Data section section start
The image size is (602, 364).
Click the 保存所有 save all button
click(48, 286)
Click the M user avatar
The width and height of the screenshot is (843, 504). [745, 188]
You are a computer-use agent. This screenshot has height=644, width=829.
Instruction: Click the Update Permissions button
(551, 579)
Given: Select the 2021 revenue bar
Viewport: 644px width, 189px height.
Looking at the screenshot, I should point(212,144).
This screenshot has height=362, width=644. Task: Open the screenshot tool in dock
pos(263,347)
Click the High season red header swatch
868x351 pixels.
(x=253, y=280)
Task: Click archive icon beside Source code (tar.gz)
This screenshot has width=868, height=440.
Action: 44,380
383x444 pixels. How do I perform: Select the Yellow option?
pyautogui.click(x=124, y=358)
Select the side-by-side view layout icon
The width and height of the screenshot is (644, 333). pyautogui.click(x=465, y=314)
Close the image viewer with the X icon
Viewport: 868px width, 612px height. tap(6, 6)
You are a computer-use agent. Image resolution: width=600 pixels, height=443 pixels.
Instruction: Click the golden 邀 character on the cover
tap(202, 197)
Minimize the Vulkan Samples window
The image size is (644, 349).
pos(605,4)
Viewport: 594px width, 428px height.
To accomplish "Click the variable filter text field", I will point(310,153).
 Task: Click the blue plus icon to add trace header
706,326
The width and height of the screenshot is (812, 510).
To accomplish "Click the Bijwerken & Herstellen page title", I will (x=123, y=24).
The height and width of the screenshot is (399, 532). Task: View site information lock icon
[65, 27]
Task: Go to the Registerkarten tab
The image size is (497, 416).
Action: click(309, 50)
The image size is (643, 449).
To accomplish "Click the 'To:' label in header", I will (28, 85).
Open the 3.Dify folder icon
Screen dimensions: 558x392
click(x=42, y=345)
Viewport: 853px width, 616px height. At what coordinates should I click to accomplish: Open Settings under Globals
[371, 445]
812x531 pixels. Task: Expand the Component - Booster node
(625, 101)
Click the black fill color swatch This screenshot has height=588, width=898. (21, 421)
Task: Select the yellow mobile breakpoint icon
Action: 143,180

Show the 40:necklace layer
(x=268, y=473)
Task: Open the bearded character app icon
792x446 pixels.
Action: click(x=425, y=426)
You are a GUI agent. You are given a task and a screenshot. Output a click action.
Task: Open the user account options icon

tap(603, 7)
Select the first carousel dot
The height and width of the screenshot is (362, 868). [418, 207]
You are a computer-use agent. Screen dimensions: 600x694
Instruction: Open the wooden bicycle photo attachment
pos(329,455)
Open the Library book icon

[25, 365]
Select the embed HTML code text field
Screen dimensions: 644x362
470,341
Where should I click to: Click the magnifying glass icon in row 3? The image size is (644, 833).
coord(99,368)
Data section section end
- [The task] Above are the entries; copy out every line among them that contains the word "computer".

- [Response for this exercise]
You are a computer-use agent. This screenshot has height=644, width=829.
You are a computer-use agent. Image resolution: width=600 pixels, height=443 pixels.
You are a computer-use agent. Screen dimensions: 600x694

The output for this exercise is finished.